» **Tasks for this exercise**:
A. In the crappie-fishing excerpt, list every lure type the sentence containing "plying open water and near-shore areas" recommends for that purpose.
B. Carry on the crappie-fishing excerpt, starting right after its last sentence.

» **Excerpted text**:
<<<<

The same presentations used for shad-eating crappies work well for crappies keying on shiners. Look to tubes, jigs, jig-spinners, smaller crankbaits, and small rattlebaits for plying open water and near-shore areas. Black-chrome-silver color combos mimic shiners, as does the flash of smaller hairpin-style spinnerbaits like the Johnson Beetle Spin.

 

A food-habits study done by Iowa State University researchers in Spirit Lake, Iowa, showed that young yellow perch dominated crappie diets in fall, presumably as a strong year-class of perch grew to the preferred size for crappies to eat. When crappies key on young-of-the-year gamefish, try patterns that replicate forage, like perch or bluegill patterns in smaller diving or suspending hardbaits.

 

Invertebrates

 

Wading through a stack of literature reveals no cases where one food type was exclusive to diets of crappies overall. Depending on the lake or season, invertebrates can dominate or at least make up a good portion of the diet.

>>>>

» **Recorded data**:
<<<<

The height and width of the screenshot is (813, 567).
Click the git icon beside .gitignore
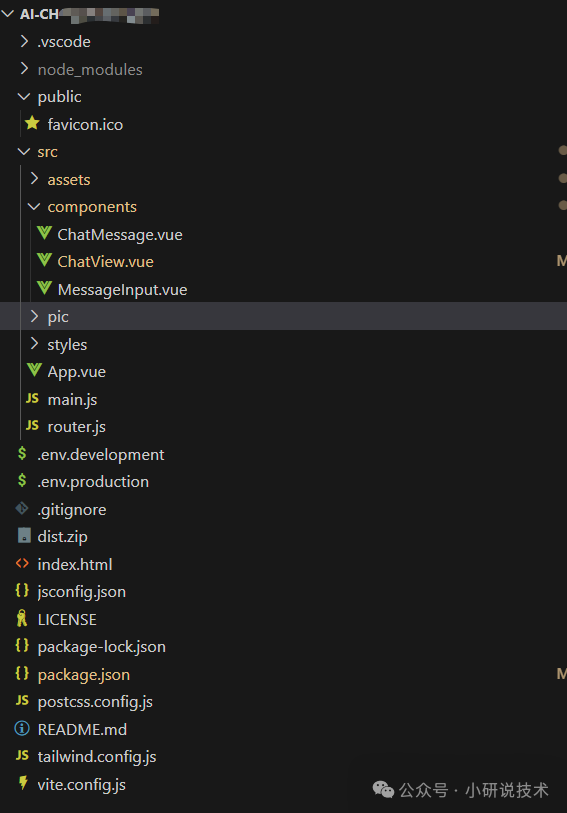coord(22,509)
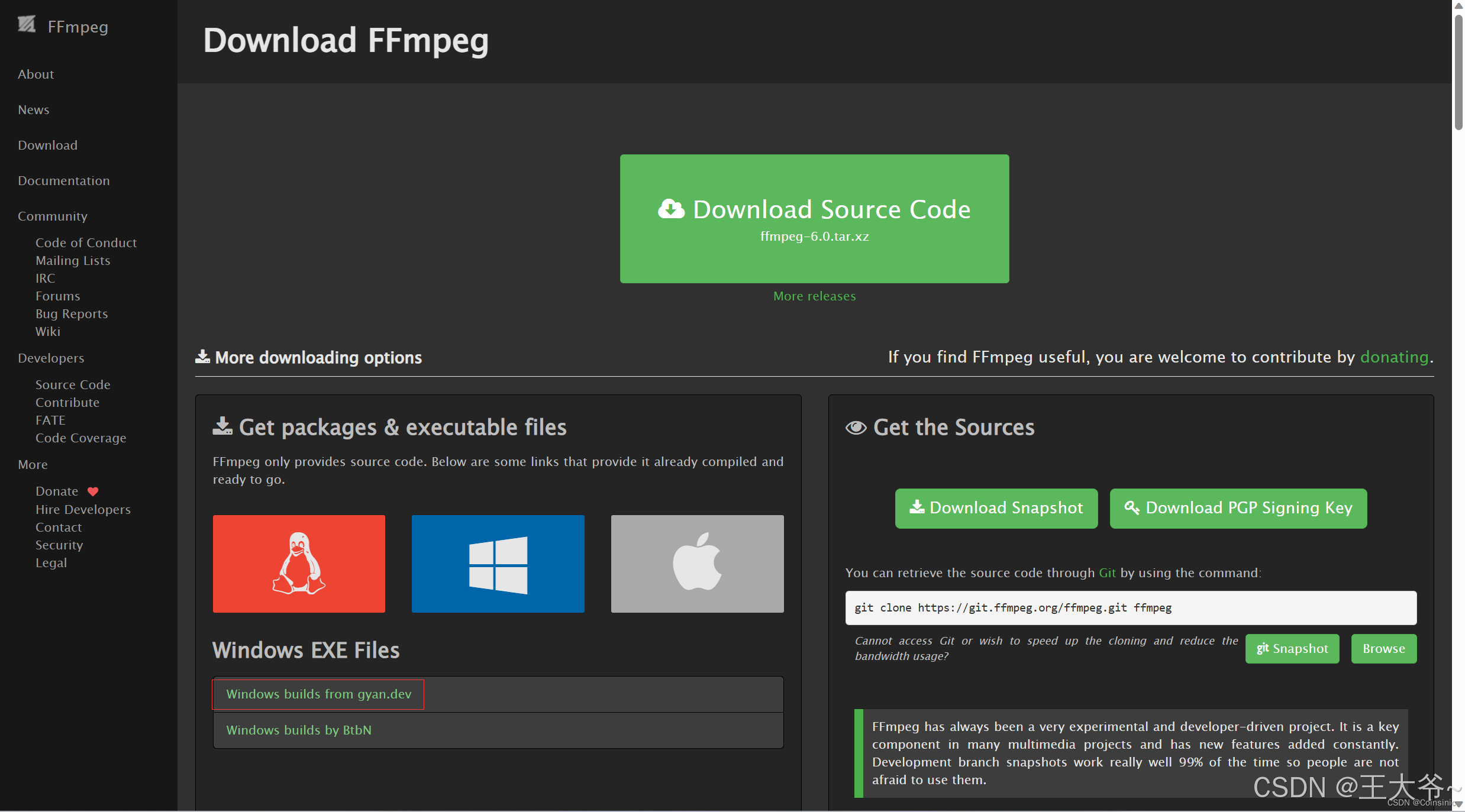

>>>>

» **Outputs for the tasks**:
A.
- Tubes
- Jigs
- Jig-spinners
- Smaller crankbaits
- Small rattlebaits

B.
A closer look at the Spirit Lake study, for instance, shows that although large black crappies ate fish during certain periods, the most important foods overall were insects and other invertebrates. In Lake Goldsmith, South Dakota, larger crappies ate more fish compared to smaller size-groups but consumed substantial amounts of insect larvae and zooplankton, noted South Dakota State University researchers Chris Guy and Dave Willis. In two Kansas reservoirs, Tom Mosher of the Kansas Fish and Game Commission found that mayflies (Hexagenia) were important during the spring and early summer, before fish were eaten more heavily later in the year.

 

Crappies feed primarily on the larval stages of insects. Those known to be favorites include Ephemeroptera (mayflies), Diptera (known as “true flies,” including midges), and Odonata (dragonflies and damselflies), among others. Other important invertebrates include amphipods (scuds), annelids (worms and leeches), and zooplankton (cladocerans like Daphnia, and copepods).

 

The connection between crappies and invertebrates, although there much of the time, can be difficult to establish from an angling perspective. Most of what’s happening down below is invisible. At any one time, crappies could be feeding on bottom for midge larvae or mayfly nymphs, picking off insects in the water column as they migrate towards the surface to emerge as adults, or feeding on amphipods from near-shore to open water, depending on what’s available, which can be different from lake to lake.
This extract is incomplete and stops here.